Israel on High Alert
By: P. David Hornik
FrontPageMagazine.com
Wednesday, June 03, 2009
At 11 o’clock Tuesday morning, Israelis heard eerie-sounding nationwide sirens for the third time this spring. The first time was on April 21—Holocaust Day. The second was on April 28—Remembrance Day, the day Israel remembers fallen soldiers.
Both of those occasions have to do with the past. The sirens on Tuesday, though, had to do with possible future—possible near-future—crises or calamities. But they all disconcertingly mingle past and future, remembrance and warning.
The sirens on Tuesday sent people to underground bomb shelters, including schoolchildren who were shown 20-minute films on what to do in case of an attack. It was part of unprecedented, week-long drills and preparations, including simulated missile strikes—both conventional and WMDs—on all parts of Israel for rescue and medical personnel.
It’s no secret to Israelis what the drills are about. As Deputy Defense Minister Matan Vilna’i said Monday evening, “every citizen in the State of Israel must know that anywhere in the country, at any time, an emergency scenario can materialize, and one must know how to act…We are preparing ourselves for the most severe incident.”
Also on Monday the head of Military Intelligence’s research division, Yossi Baidatz, told the Knesset Foreign Affairs and Defense Committee that Iran “would have enough enriched uranium to manufacture a nuclear bomb by the end of the year,” and that “the Iranian clock is ticking faster than the clock of international dialogue.” Or as Chief of Staff Gabi Ashkenazi recently told the same committee, “There is a dialogue between the U.S. and Iran which will undoubtedly fail….”
The situation regarding the Iranian allies and proxies that surround Israel is no more reassuring.

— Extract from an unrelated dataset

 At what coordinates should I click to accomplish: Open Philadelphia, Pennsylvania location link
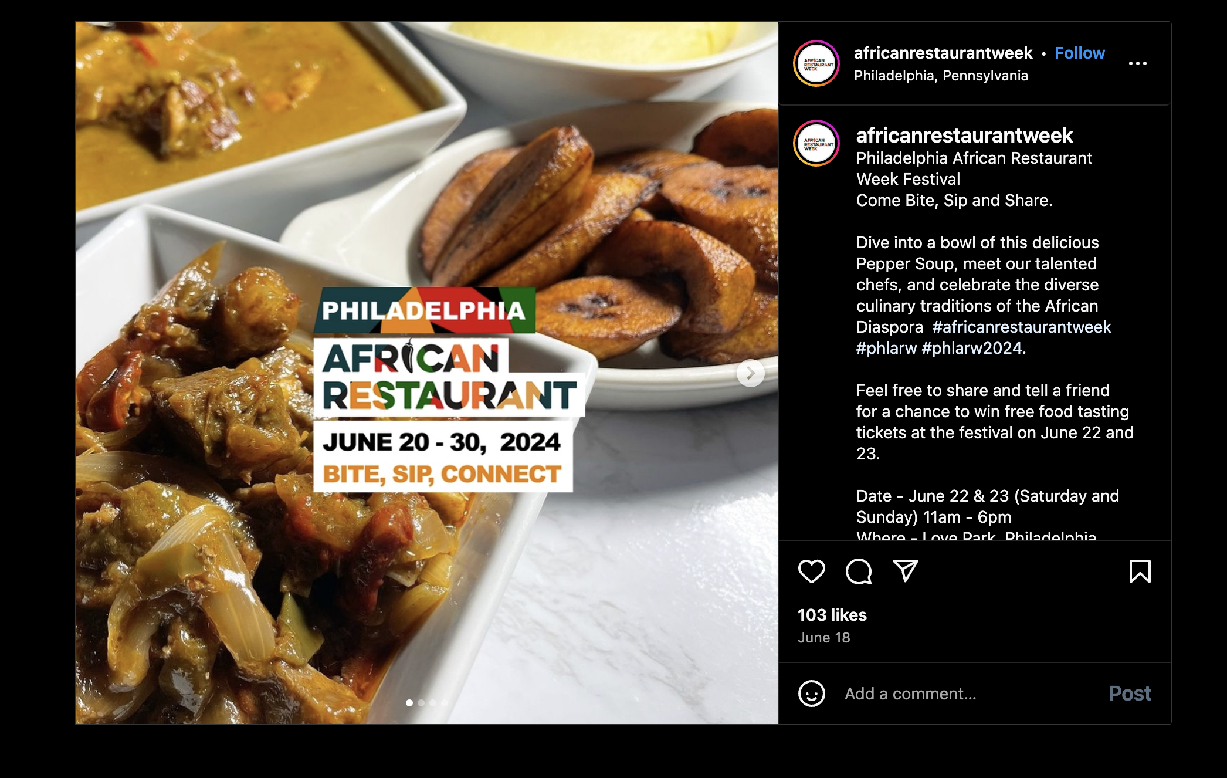(941, 76)
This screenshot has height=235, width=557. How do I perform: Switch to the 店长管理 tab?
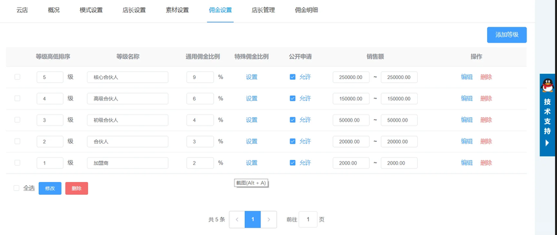tap(263, 10)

Hamas in Gaza, Baidatz reported, is “successfully continuing the smuggling,” while Hezbollah in Lebanon “has deployed north and south of the Litani, with missiles which could reach deep inside Israel.” It is the upcoming Lebanese elections, Baidatz said, that are keeping Hezbollah quiet for the time being—along with Tehran’s desire to retain Hezbollah for leverage in case of an Israeli strike on Iran.
As for Syria, the fourth member of the alliance, its Scud-D missiles can hit Israel anywhere with conventional, chemical, or biological warheads, and its relative passivity since the 1973 Yom Kippur War has not kept it from relentlessly building up offensive and defensive capabilities against Israel.
Finally, there is the larger geopolitical picture. It includes North Korea’s open mockery of the Obama administration with its nuclear test and threat to test-launch a missile that can reach Alaska, and Iran’s similar contemptuous defiance with its test-launch of a missile that can reach Europe. And against these stands the administration’s impotence or dogged belief in dialogue with fanatic aggressors—coupled with a mounting confrontation with Israel over the real fly in the ointment: Jewish housing in Jerusalem and other places where this administration deeply and fervently believes, if it deeply and fervently believes anything, Jews are not supposed to live.
At such times, the sirens are redolent not only of past calamities but of the blindness and insouciance to evil that enabled them—whether the blindness, mainly, of others leading to the Holocaust, or the blindness and self-deception of Israel itself leading to a tragedy and near-calamity like the Yom Kippur War. The drills this week are testament that this time Israel—in contrast to others—is not blind nor fooling itself. It will not let Iran go nuclear, and it will contend with the threat alone if it must.
1 comment:
Pam has a photo up of what appears to be Israeli school kids under their desks during an air raid drill. I almost cried. I remember doing that all through third grade. But we always knew it was just a drill. These poor kids know it will probably be real some day soon.